* [Instructions to follow]:
Place the items from the line containing "Screen dimensions: 767x543" through the end of the items into a Markdown table with the columns No. and Text, one numbered row per line, skipping any blank lines. Omit the pictures.
* begin Stored rows *
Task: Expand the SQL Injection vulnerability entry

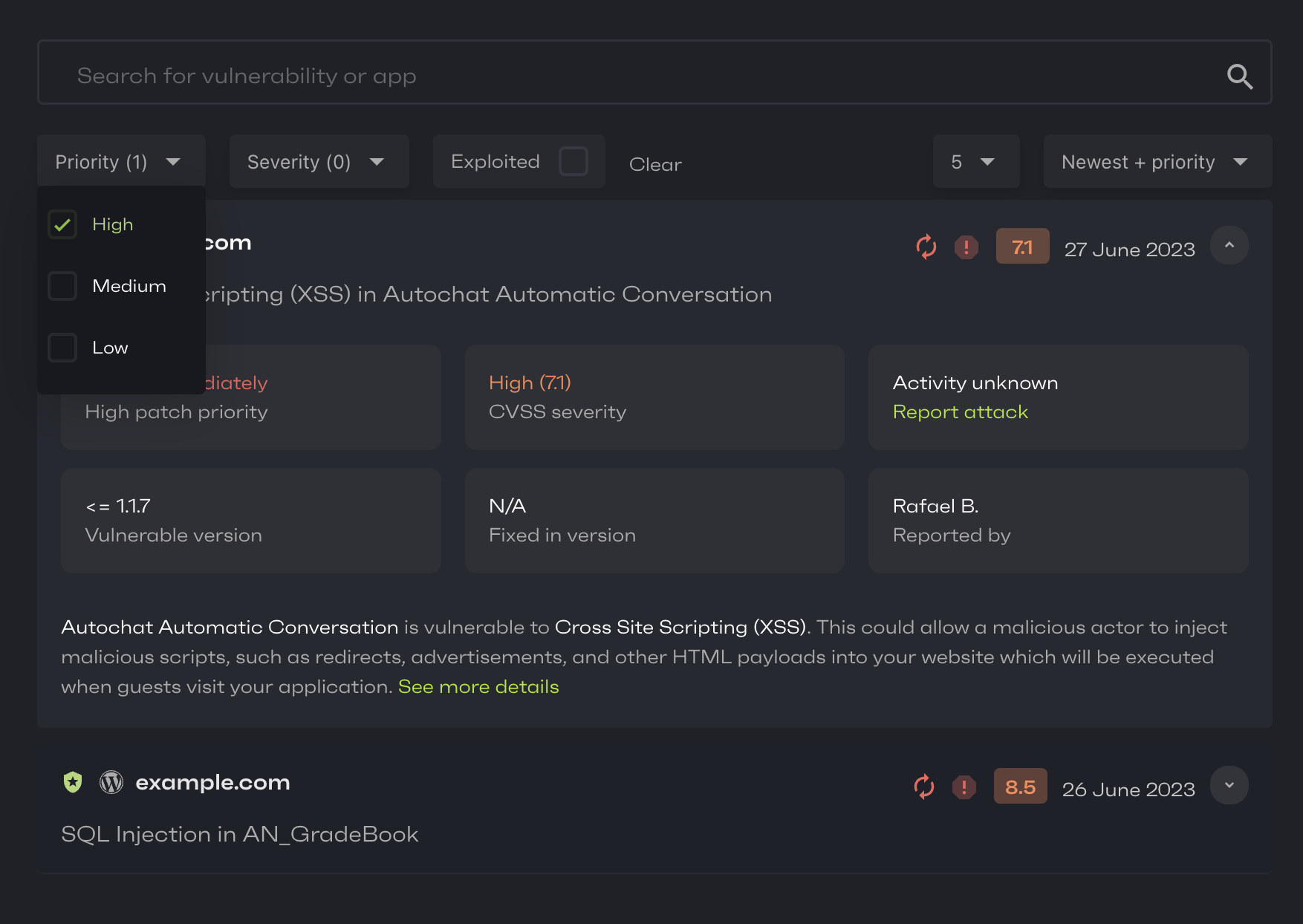Action: tap(1229, 785)
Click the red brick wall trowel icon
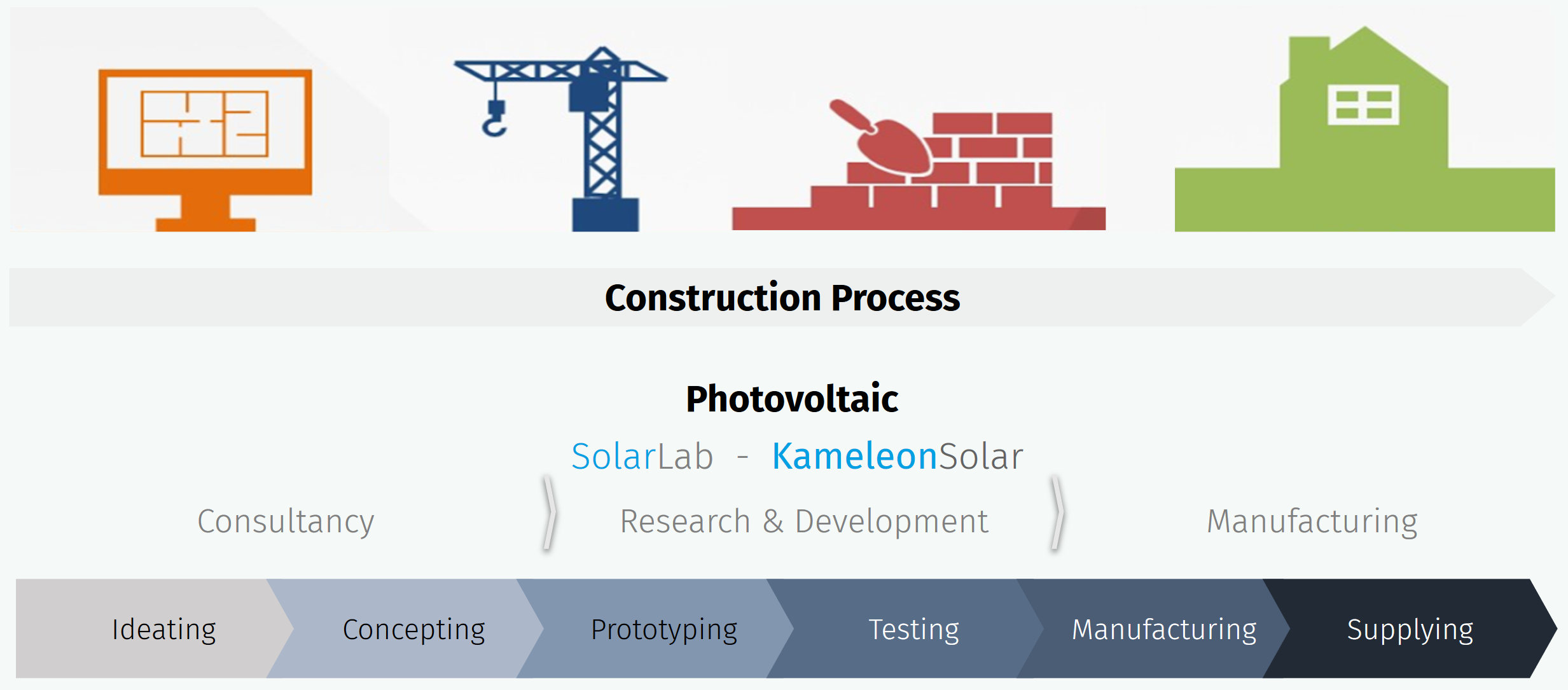The height and width of the screenshot is (690, 1568). tap(919, 164)
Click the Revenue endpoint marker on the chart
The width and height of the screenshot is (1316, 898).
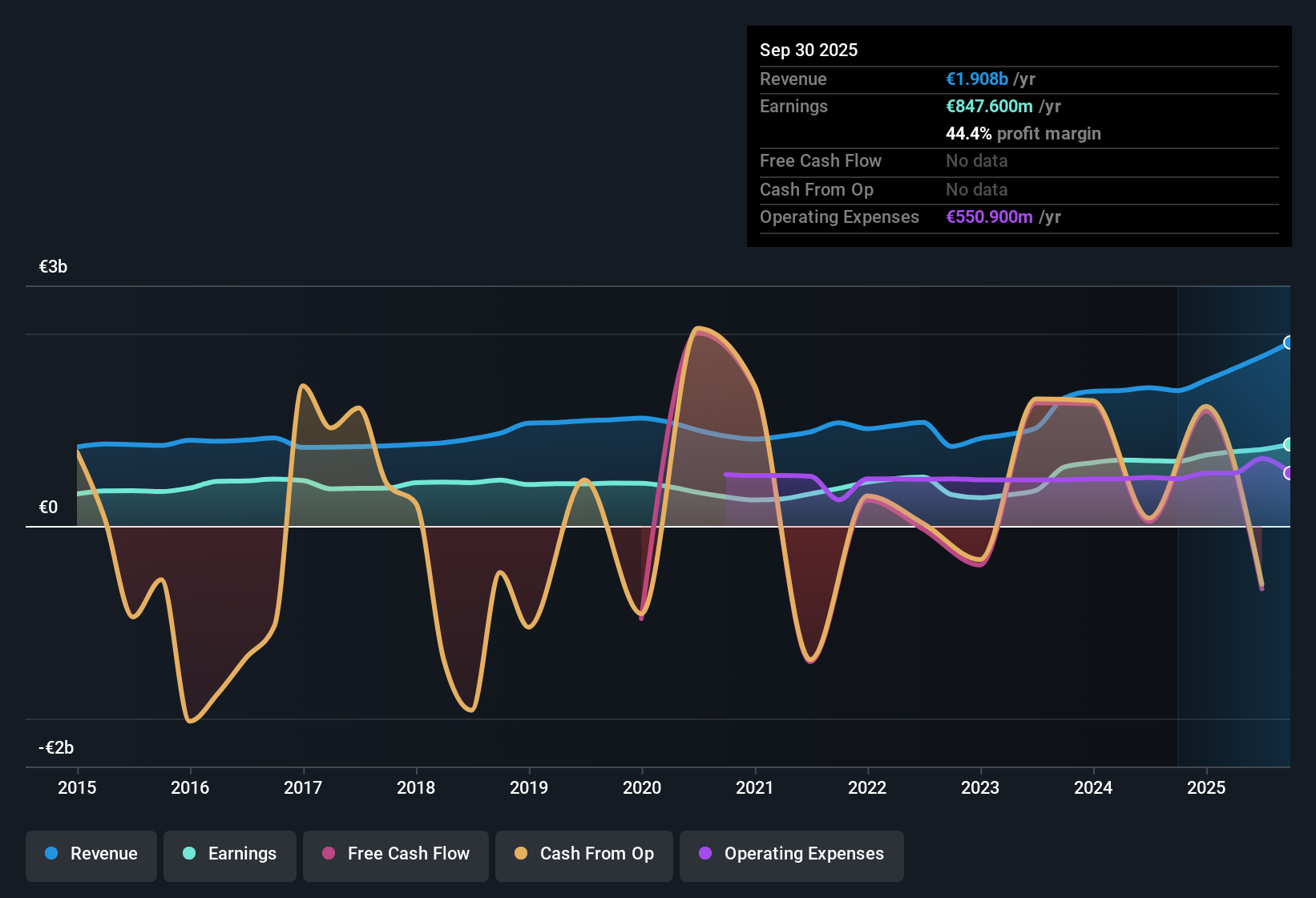coord(1288,343)
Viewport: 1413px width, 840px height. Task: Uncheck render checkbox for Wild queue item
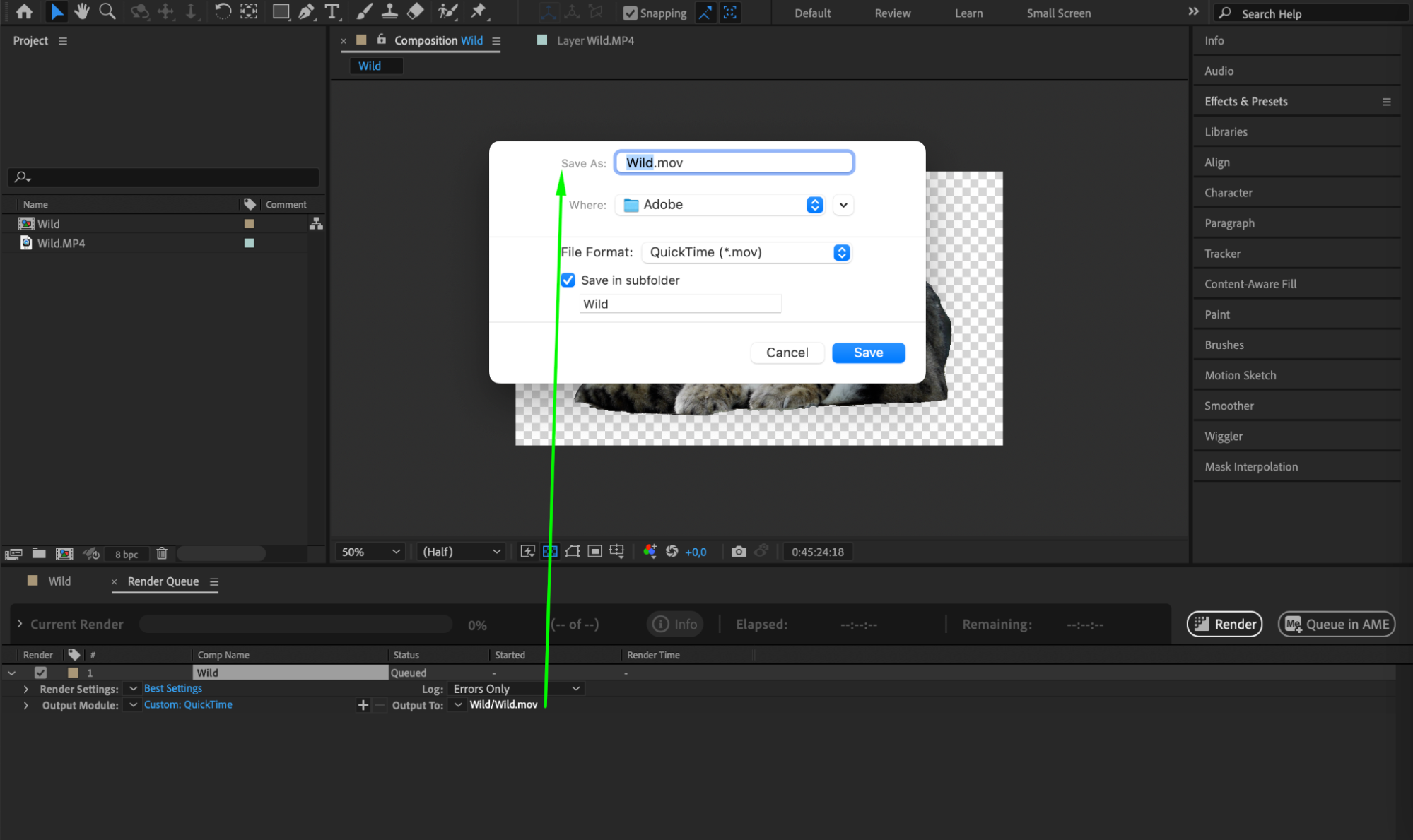(40, 673)

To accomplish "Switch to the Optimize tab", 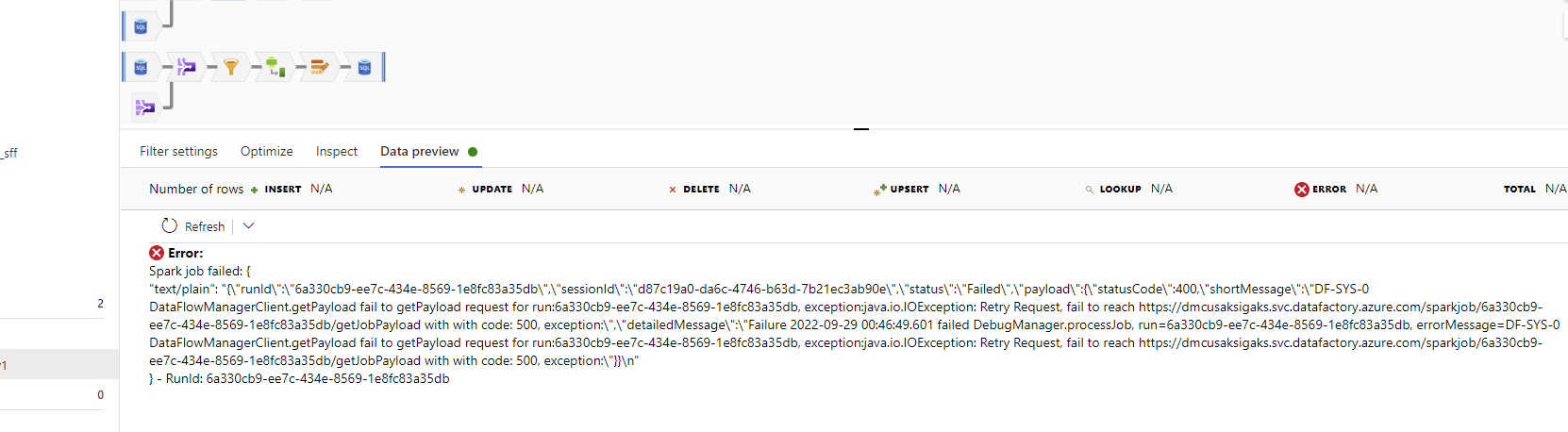I will tap(267, 151).
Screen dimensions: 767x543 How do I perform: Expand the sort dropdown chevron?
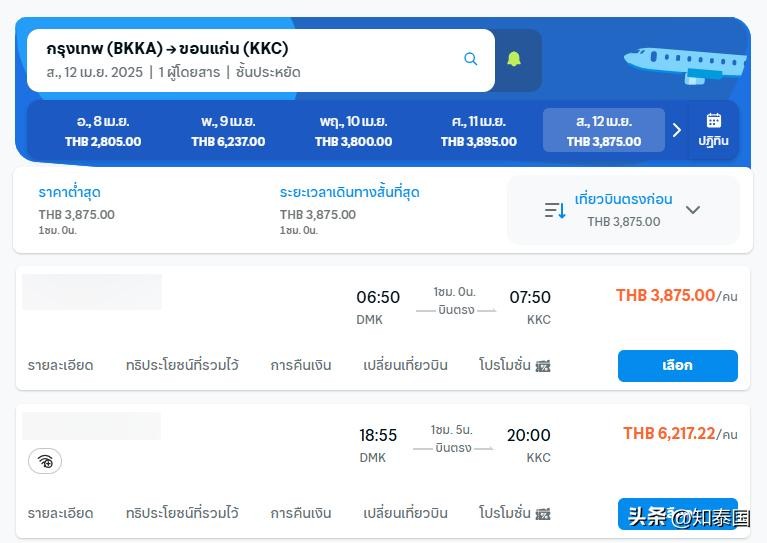[693, 210]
* end Stored rows *
* [Full solution]:
| No. | Text |
|---|---|
| 1 | Screen dimensions: 767x543 How do I perform: Expand the sort dropdown chevron? |
| 2 | [693, 210] |